• **About this task**:
Read the article on the Apple and Google contact tracing app and, for each statement, answer yes or no to whether it agrees with the article, quoting the article's deciding words: (a) The system would rely on short-range Bluetooth communications. (b) Users will be included automatically without having to download anything. (c) The system is expected to fully replace old-fashioned contact tracing methods.

• **Extract to read**:
= = = = =

Tech giant Apple and Google have teamed up to develop a decentralized contact tracing app to alert people if they have been exposed to someone with COVID-19.

The system would use short-range Bluetooth communications to establish a voluntary contact-tracing network, keeping extensive data on phones that have been in close proximity with each other. 

How it works

Official apps from public health organizations will get API access to this data that they can integrate into their own apps. The process will be opt-in and will require users to download a new, official app

Both the companies will come up with a system-level contact tracing system that will work across iOS and Android devices on an opt-in basis in a later phase.

Privacy and transparency

Contact tracing is a method that involves figuring out who an infected person has been in contact with and trying to prevent them from infecting others. Though it is one of the most promising solutions for containing COVID-19, many argue this can compromise user privacy. 

Google and Apple are mitigating the privacy issue by using Bluetooth instead of GPS that tracks the user’s physical location, 

The system is still relatively new, and Apple and Google are still talking to public health authorities and other stakeholders about how to run it. This system probably can’t replace old-fashioned methods of contact tracing — which involve interviewing infected people about where they’ve been and who they’ve spent time with — but it could offer a high-tech supplement using a device that billions of people already own.

= = = = =

• **Data to examine**:
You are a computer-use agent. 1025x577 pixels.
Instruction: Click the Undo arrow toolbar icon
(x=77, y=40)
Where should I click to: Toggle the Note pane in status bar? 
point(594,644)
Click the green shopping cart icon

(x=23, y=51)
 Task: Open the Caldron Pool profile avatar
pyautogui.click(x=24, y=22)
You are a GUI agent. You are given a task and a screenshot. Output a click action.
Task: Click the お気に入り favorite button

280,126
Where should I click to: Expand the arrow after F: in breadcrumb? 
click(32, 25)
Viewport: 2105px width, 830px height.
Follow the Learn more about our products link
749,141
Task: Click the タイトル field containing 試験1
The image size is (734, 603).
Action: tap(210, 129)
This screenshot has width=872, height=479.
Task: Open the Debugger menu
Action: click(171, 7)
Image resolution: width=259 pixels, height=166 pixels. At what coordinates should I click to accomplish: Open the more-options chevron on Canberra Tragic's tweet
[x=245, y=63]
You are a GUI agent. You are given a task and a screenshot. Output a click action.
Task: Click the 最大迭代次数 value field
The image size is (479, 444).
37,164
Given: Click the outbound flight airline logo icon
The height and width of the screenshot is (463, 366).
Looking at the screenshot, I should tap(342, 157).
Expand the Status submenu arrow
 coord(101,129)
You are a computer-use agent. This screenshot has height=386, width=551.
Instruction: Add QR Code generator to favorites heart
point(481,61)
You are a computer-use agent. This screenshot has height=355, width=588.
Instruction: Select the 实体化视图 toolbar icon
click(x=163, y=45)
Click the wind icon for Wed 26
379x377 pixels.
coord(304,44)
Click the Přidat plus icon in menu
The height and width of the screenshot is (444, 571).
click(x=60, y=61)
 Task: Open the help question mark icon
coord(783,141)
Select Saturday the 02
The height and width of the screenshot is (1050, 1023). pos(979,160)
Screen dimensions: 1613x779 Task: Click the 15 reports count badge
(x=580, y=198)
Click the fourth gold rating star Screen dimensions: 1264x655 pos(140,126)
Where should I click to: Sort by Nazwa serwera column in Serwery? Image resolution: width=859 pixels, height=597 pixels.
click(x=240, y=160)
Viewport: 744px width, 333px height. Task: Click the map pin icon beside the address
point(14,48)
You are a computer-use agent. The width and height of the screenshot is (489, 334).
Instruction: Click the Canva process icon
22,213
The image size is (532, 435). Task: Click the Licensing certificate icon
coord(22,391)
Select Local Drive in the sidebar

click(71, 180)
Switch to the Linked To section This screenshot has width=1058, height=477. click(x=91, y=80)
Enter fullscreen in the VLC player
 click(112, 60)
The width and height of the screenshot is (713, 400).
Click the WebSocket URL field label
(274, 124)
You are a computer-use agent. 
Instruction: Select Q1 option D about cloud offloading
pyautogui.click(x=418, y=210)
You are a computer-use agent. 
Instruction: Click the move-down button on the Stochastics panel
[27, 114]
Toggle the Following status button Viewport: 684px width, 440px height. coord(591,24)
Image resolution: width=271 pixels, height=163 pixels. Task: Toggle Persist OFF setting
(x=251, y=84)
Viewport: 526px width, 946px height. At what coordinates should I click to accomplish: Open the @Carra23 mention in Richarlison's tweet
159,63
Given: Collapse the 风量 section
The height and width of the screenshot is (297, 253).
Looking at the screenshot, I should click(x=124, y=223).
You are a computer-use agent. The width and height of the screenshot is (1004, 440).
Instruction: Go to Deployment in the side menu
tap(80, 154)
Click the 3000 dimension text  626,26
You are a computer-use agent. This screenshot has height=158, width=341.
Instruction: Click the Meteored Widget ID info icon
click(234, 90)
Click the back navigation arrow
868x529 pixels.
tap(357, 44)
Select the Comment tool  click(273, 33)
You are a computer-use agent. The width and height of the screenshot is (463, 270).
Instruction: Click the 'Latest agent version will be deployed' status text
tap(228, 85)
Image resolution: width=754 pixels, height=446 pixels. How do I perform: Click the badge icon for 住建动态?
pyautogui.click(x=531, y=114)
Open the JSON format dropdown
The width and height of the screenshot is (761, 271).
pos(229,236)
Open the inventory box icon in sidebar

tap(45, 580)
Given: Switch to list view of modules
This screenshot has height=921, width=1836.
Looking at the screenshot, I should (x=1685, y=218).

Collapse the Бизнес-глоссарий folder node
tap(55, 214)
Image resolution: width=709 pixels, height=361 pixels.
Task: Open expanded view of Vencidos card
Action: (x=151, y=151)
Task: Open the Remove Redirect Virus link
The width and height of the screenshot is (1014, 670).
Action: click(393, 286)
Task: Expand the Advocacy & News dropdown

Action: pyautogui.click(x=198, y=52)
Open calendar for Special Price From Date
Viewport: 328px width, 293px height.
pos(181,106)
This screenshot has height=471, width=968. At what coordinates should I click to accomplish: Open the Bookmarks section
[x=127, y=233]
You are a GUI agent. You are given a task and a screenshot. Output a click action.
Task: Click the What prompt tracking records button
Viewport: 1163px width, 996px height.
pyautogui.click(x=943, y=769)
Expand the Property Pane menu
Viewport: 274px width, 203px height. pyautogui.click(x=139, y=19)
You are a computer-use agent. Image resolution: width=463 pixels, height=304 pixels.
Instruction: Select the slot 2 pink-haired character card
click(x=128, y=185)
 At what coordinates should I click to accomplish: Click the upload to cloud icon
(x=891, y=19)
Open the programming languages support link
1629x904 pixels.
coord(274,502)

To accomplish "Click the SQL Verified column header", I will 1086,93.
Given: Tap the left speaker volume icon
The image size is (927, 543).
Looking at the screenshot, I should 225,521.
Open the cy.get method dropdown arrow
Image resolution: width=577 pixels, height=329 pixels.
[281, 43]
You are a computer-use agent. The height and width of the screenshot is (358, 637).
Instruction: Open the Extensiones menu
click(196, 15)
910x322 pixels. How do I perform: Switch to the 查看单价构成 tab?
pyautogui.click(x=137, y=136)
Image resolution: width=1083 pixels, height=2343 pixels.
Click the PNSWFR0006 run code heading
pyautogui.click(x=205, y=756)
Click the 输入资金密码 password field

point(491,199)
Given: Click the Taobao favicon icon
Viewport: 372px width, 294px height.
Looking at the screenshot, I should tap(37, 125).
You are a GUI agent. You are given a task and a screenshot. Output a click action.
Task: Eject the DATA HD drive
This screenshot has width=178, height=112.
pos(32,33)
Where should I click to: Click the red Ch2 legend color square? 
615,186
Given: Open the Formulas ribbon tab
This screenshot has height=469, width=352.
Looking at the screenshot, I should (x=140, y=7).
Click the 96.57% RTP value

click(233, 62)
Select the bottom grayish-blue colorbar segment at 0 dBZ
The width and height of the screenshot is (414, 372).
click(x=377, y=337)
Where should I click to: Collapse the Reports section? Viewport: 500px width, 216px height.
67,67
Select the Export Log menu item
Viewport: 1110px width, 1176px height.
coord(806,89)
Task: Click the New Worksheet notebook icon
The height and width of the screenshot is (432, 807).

= = = = =

• **Reply**:
(a) Yes: "The system would use short-range Bluetooth communications to establish a voluntary contact-tracing network"
(b) No: "The process will be opt-in and will require users to download a new, official app"
(c) No: "This system probably can’t replace old-fashioned methods of contact tracing"